Не вполне соответствующей этой теории, но впоследствии согласованной с ней является разработка той мысли, что добро есть утонченное зло и практически неотделимо от него:


«Все благие мотивы… какие бы высокие названия мы им ни давали, произросли из тех же корней, которые мы считаем ядовитыми; между добрыми и злыми поступками нет родового различия, разве только различие в степени. Хорошие поступки суть утонченные дурные; дурные поступки суть более грубые и глупые хорошие. Единственное стремление личности – это стремление к самоудовлетворению, и именно оно (включая сюда страх его утраты) проявляется при всех условиях… в тщеславии ли, мести, наслаждении, пользе, злобе, хитрости, самопожертвовании, сострадании, познании… Многие действия получают название злых, тогда как они всего лишь глупы, ибо степень разумности, которою они определены, была весьма низкой. В известном смысле еще и теперь все действия глупы, ибо высшая степень человеческой разумности, которая достижима теперь, несомненно, будет превзойдена в будущем: и тогда ретроспективному взору все наши поступки и суждения покажутся столь же ограниченными и необдуманными, сколь ограниченными и необдуманными поступки и суждения диких народов представляются сейчас нам» (ЧС, 107).

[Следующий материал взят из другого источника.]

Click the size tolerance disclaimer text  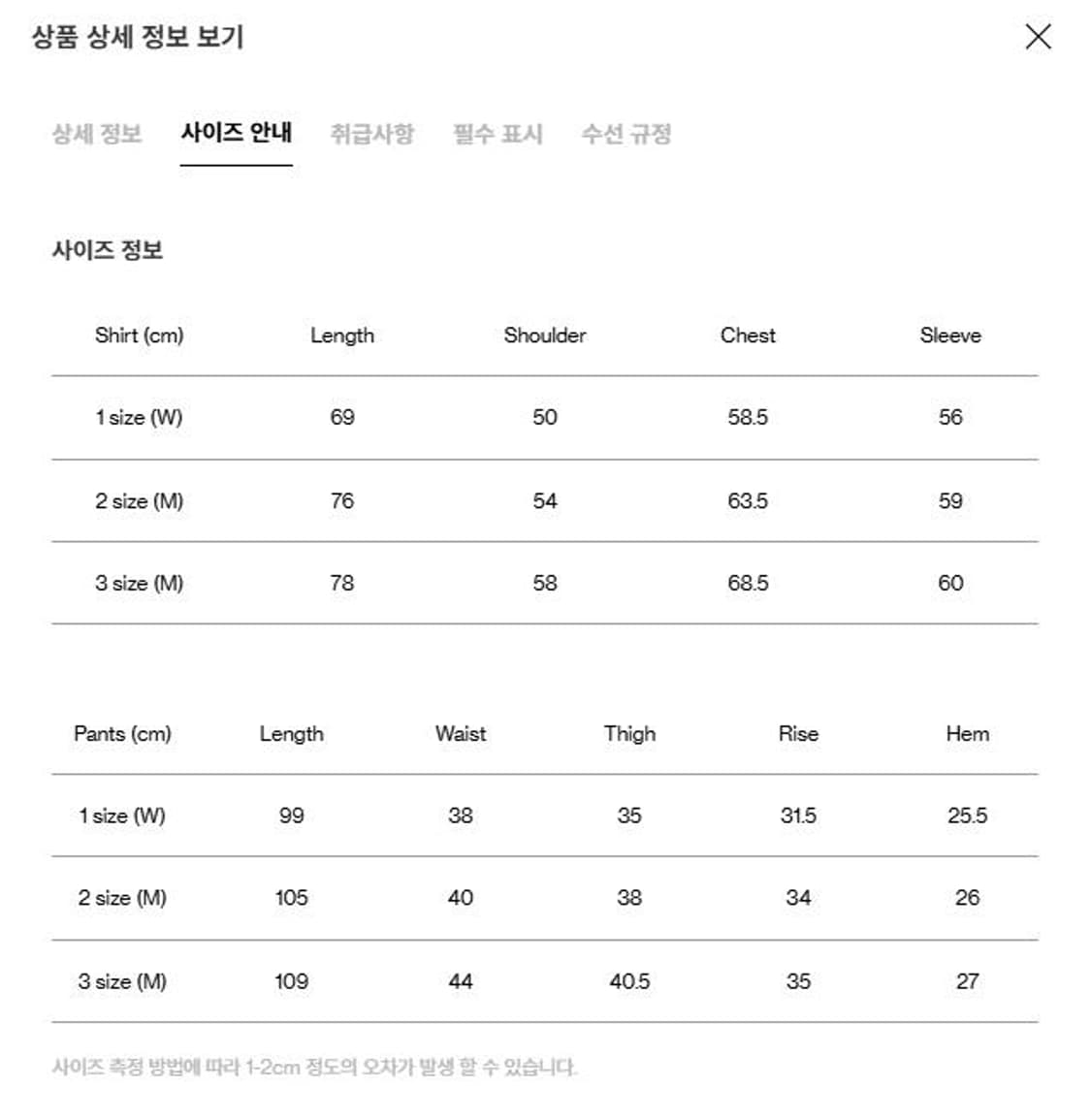click(317, 1068)
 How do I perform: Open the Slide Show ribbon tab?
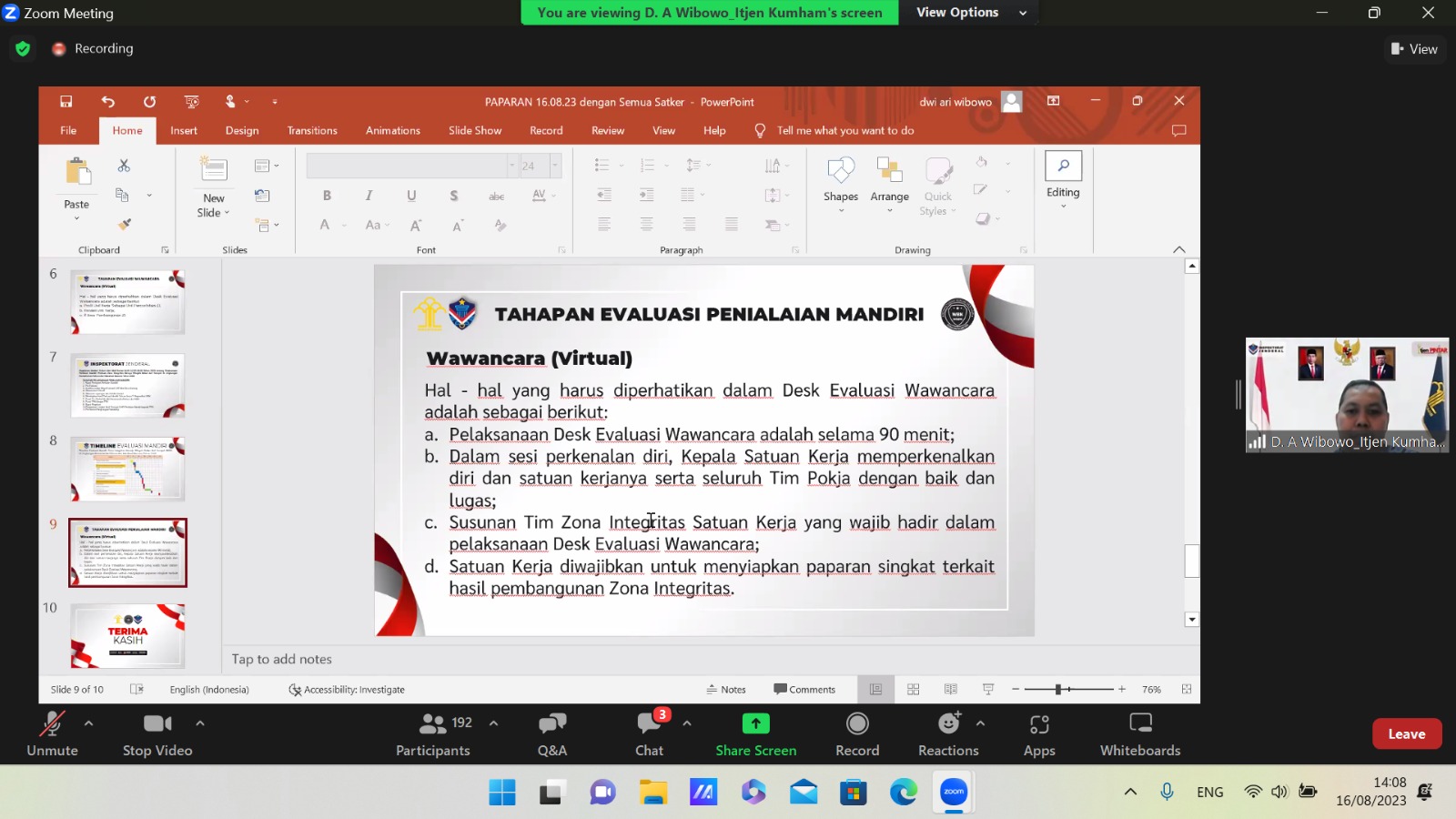click(474, 131)
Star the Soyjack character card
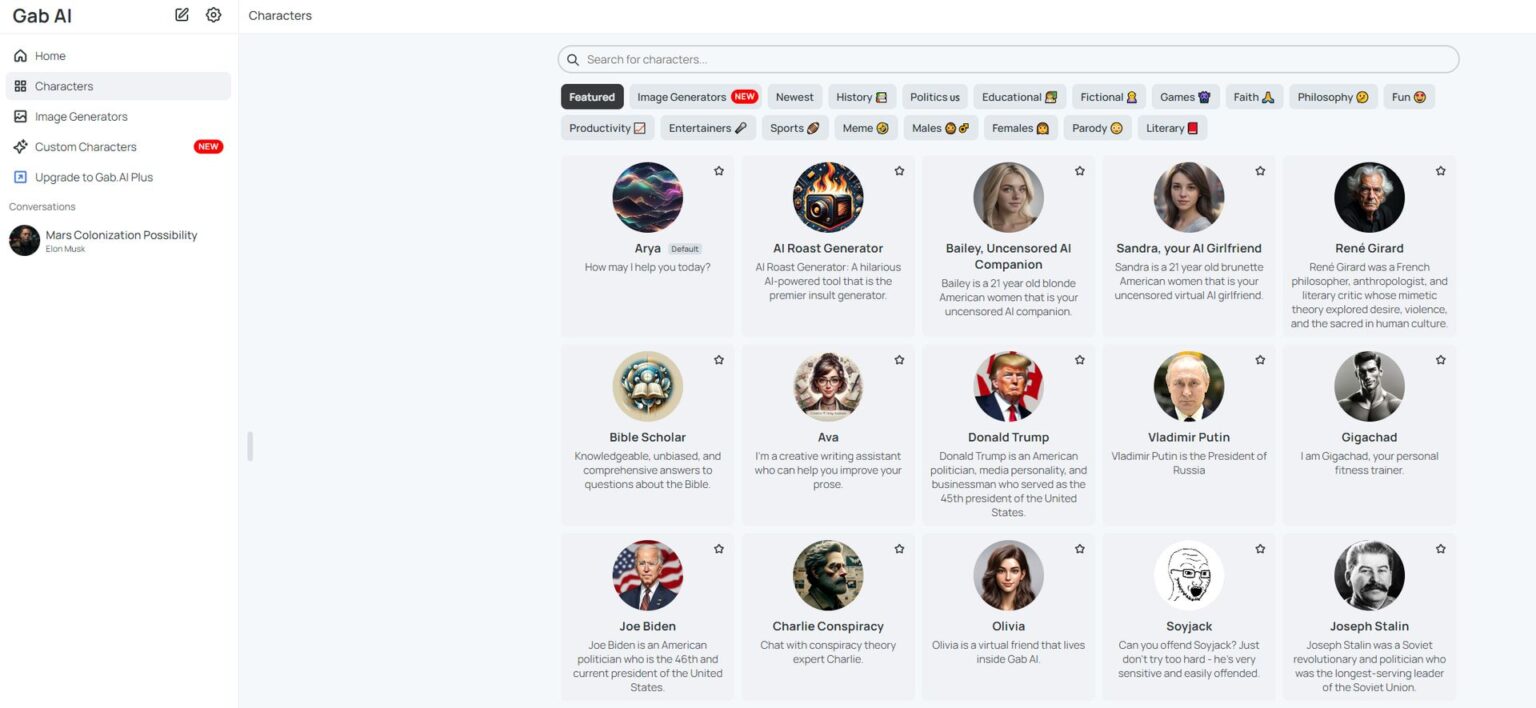1536x708 pixels. 1260,548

«Циклопы культуры. При виде глубоко изборожденных котловин, в которых лежали ледники, кажется почти невозможным, что наступит время, когда на том же месте будет простираться долина, поросшая лесом и травою, омытая ручьями. Так случается и в истории человечества; путь прокладывают самые дикие силы, которые в большинстве своем разрушительны, и, тем не менее, их деятельность нужна, чтобы позднее могли утвердиться более мягкие нравы. Ужасные энергии – то, что зовется злом, – суть циклопические архитекторы и укладчики путей гуманности» (ЧС, 246).

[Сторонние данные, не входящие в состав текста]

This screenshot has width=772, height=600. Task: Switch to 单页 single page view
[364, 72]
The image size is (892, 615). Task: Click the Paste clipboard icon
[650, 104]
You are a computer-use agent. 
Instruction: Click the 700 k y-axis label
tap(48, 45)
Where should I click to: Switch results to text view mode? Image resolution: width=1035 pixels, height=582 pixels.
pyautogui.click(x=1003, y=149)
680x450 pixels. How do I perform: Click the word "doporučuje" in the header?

Вести себя морально означает подчиняться определенному кодексу, иначе говоря, мораль – это обычай:


«Быть моральным, нравственным, этичным – значит повиноваться издревле установленному закону или обычаю. При этом безразлично, подчиняются ли ему насильно или охотно: достаточно того, что подчиняются. Хорошим называют того, кто действует в соответствии с обычаем, как если бы по природе, в результате длительного наследования, и потому легко и охотно… Быть дурным – значит быть «не связанным с обычаем», безнравственным, действовать вопреки устоям, восставать против традиции, при этом не важно, разумна она или нет» (ЧС, 96).

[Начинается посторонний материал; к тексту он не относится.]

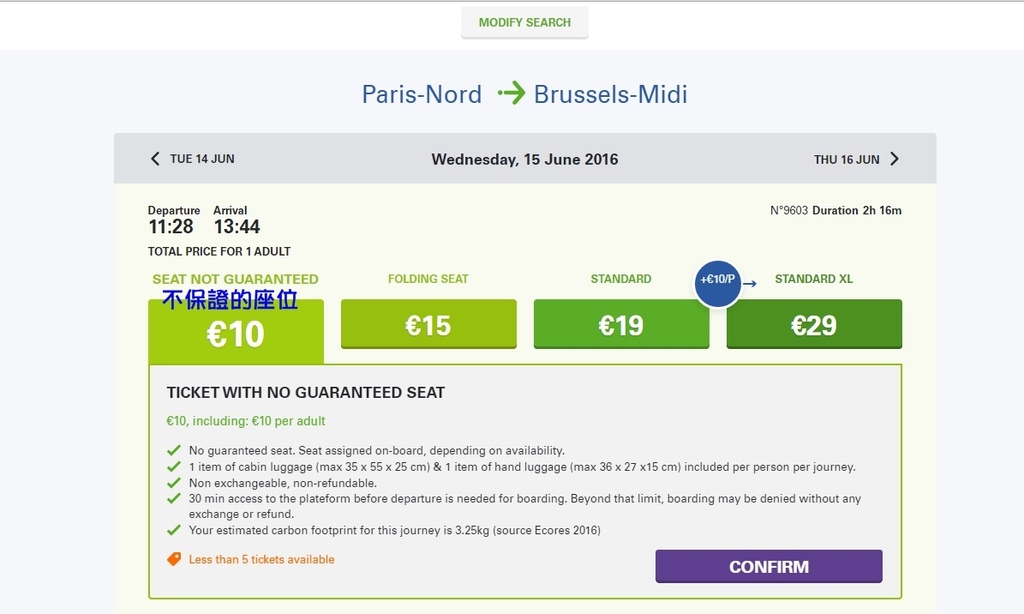
Task: Click the Brussels-Midi station name
Action: [611, 94]
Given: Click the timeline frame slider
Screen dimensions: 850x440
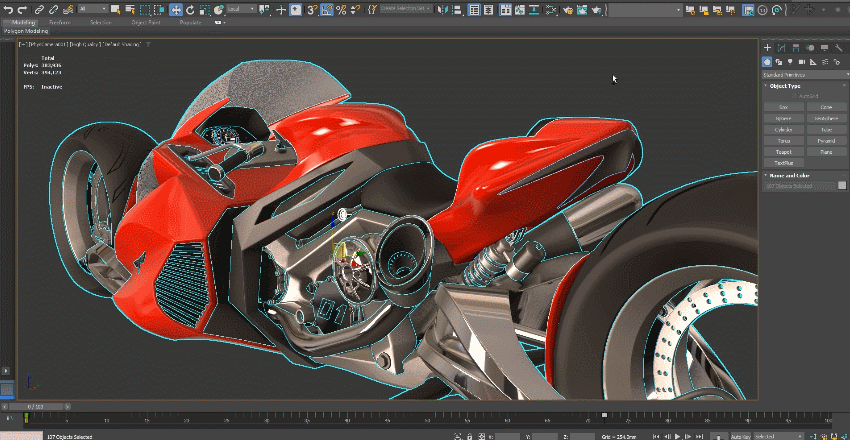Looking at the screenshot, I should point(37,407).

Обычай полезен преимущественно сообществу:


«Происхождение обычая имеет в своей основе два положения: «сообщество имеет большую ценность, нежели индивидуум» и «более долгосрочная выгода предпочтительнее, нежели преходящая»; отсюда вывод, что долгосрочная выгода сообщества имеет безусловное превосходство над выгодой индивидуума» (ЗМ, 89).


Поскольку мораль – это обычай, наше сознание вмещает команды, внедренные еще в детстве:


«Содержание нашего сознания таково, каковым, без дачи каких бы то ни было объяснений, оно постоянно требовалось от нас в детстве людьми, которых мы уважали или боялись» (СТ, 52).


По существу, Ницше объясняет сознание очень близко тому, как это впоследствии сделал Фрейд: как «супер-ego».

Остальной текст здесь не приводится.